TASK DESCRIPTION
Using the data below, copy each line that includes the word "screenshot".

EXERCISE MATERIALS
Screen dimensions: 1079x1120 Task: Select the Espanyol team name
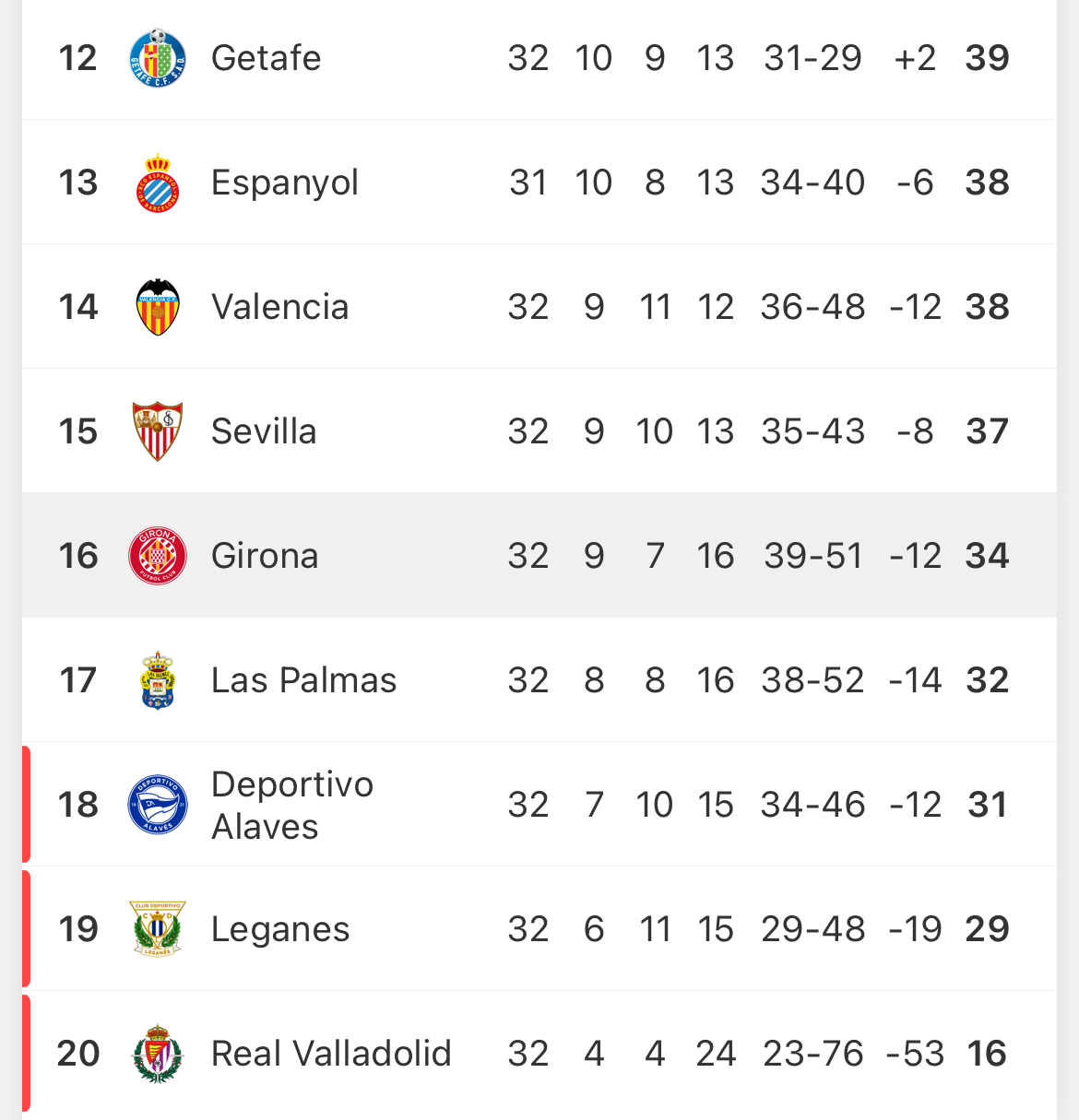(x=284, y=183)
---
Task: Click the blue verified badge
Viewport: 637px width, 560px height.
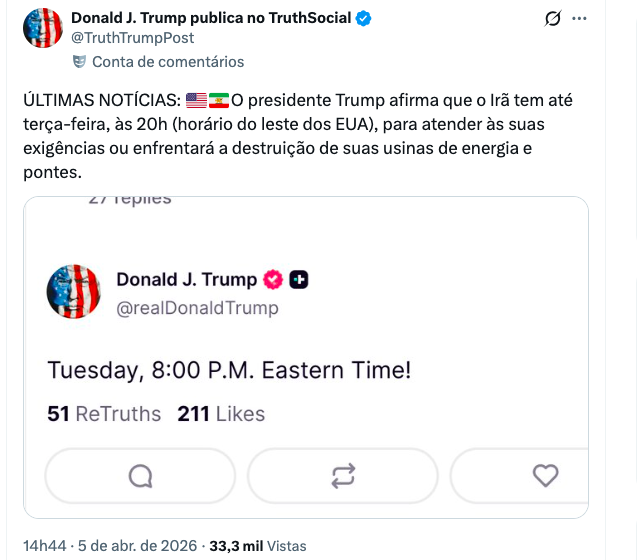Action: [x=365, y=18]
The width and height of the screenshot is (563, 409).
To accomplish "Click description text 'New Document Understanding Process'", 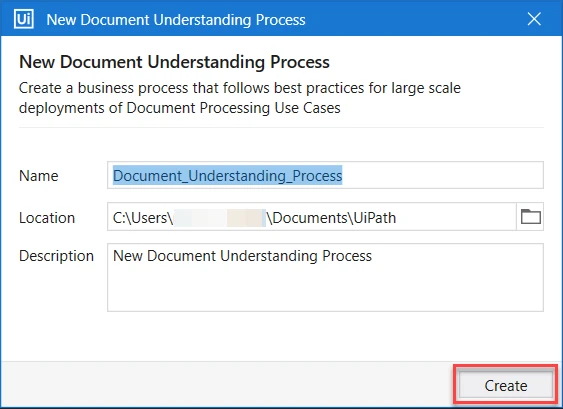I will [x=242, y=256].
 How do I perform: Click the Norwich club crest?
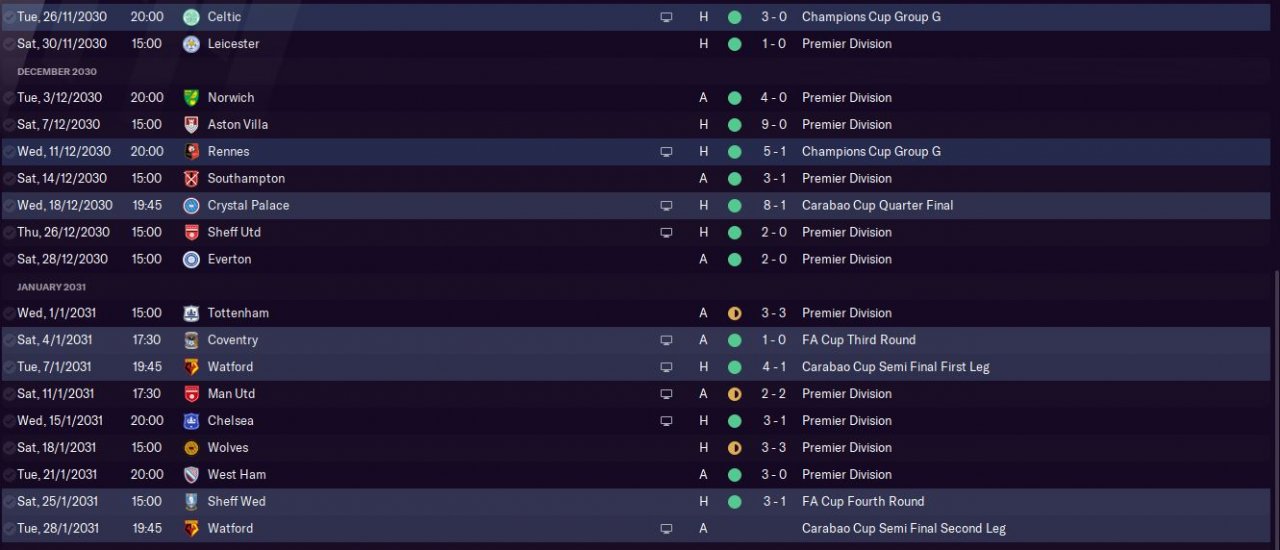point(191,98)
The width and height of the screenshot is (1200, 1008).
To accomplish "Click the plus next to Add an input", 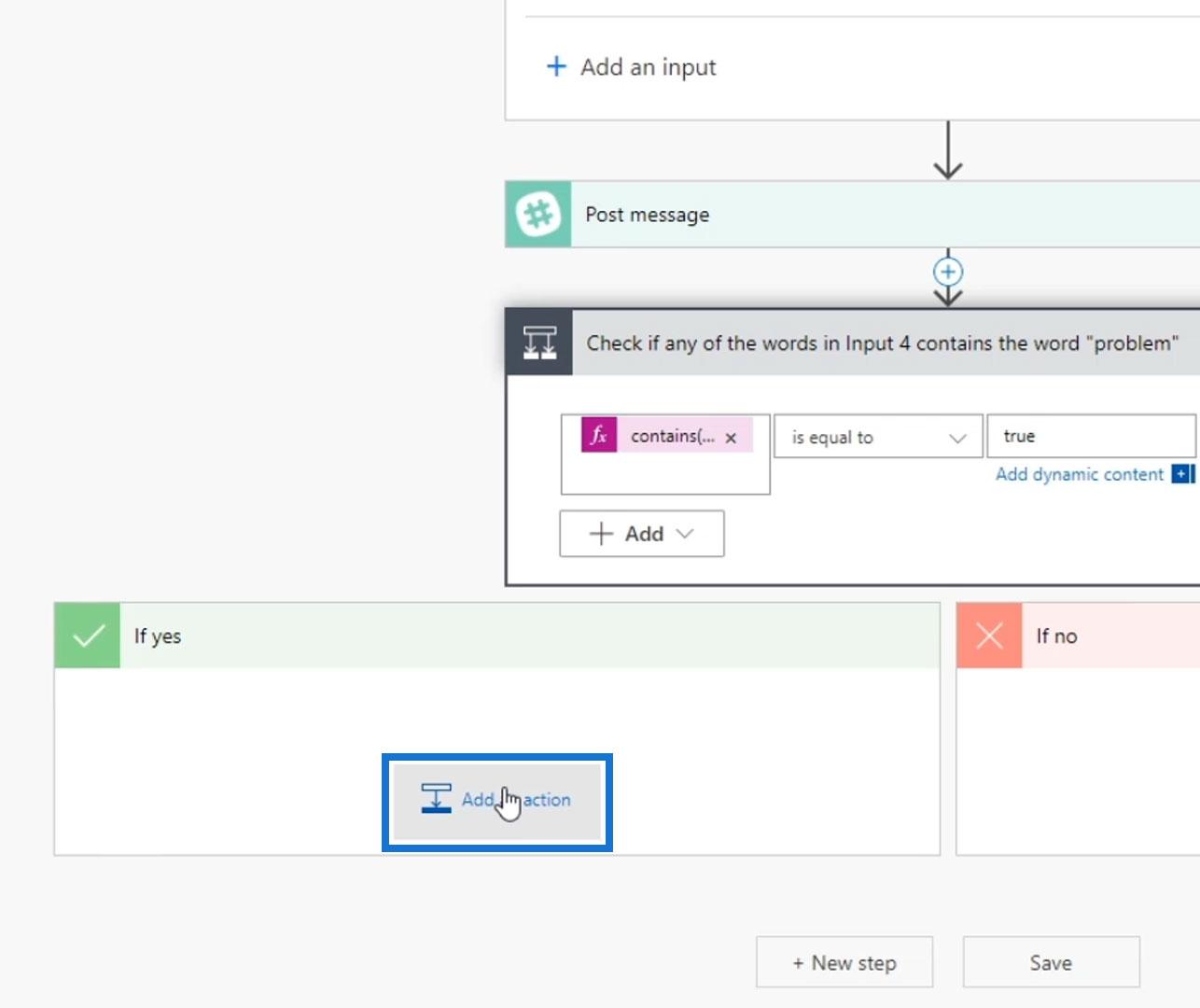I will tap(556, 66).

REPLY TO THE EXERCISE
The width and height of the screenshot is (563, 409).
The width and height of the screenshot is (1200, 1008).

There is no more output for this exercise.